[[ Data provided open ]]

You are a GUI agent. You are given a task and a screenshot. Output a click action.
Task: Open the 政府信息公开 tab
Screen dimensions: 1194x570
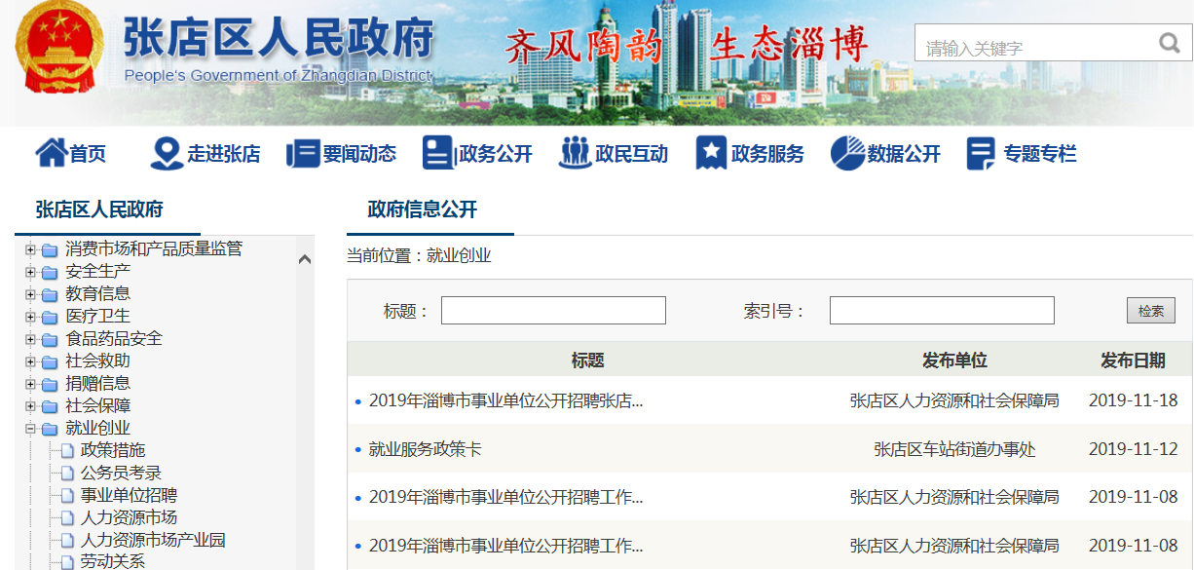click(x=422, y=209)
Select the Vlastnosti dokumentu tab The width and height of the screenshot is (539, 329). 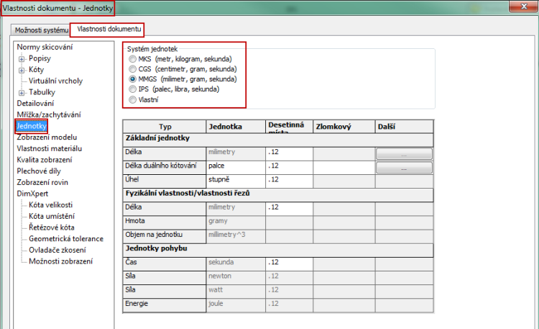106,30
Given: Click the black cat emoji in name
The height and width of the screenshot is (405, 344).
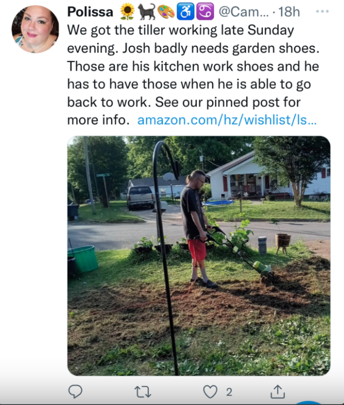Looking at the screenshot, I should (147, 12).
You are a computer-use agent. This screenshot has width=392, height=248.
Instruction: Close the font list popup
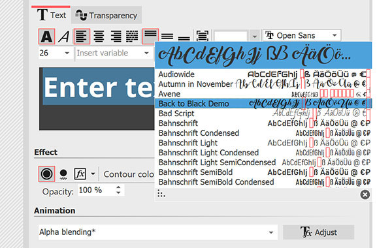(x=365, y=194)
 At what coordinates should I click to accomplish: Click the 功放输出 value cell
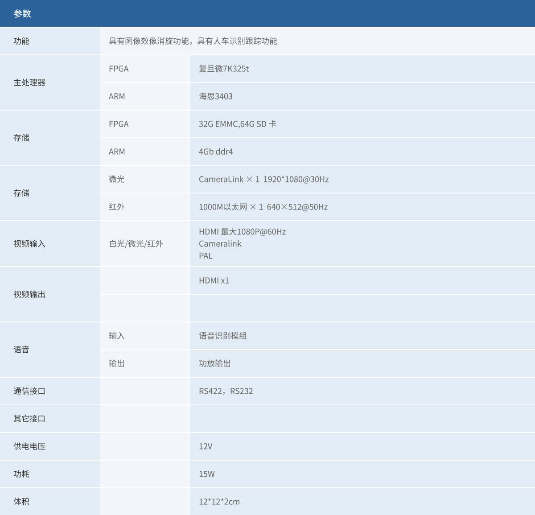click(215, 363)
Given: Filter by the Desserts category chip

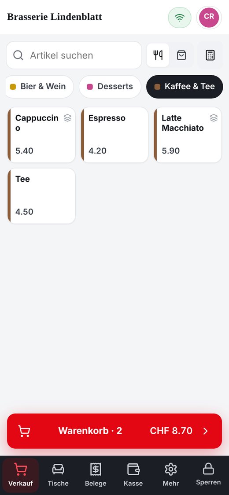Looking at the screenshot, I should pos(110,87).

[[ Data provided closed ]]

§ **Directions**
Which lines of the records above contain the word "agent"? Copy each of them.

§ **Exercise output**
You are a GUI agent. You are given a task and a screenshot. Output a click action.
You are a computer-use agent. This screenshot has width=392, height=248.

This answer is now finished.